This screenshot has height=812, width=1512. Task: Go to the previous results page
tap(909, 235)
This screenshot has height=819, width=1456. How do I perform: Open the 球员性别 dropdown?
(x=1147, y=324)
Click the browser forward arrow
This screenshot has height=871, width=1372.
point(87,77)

### YOUR OBJECTIVE
Exactly as shown above, return every record.

### ANSWER BOX
This screenshot has height=812, width=1512. Task: Go to the previous results page
tap(909, 235)
This screenshot has height=819, width=1456. How do I perform: Open the 球员性别 dropdown?
(x=1147, y=324)
Click the browser forward arrow
This screenshot has height=871, width=1372.
point(87,77)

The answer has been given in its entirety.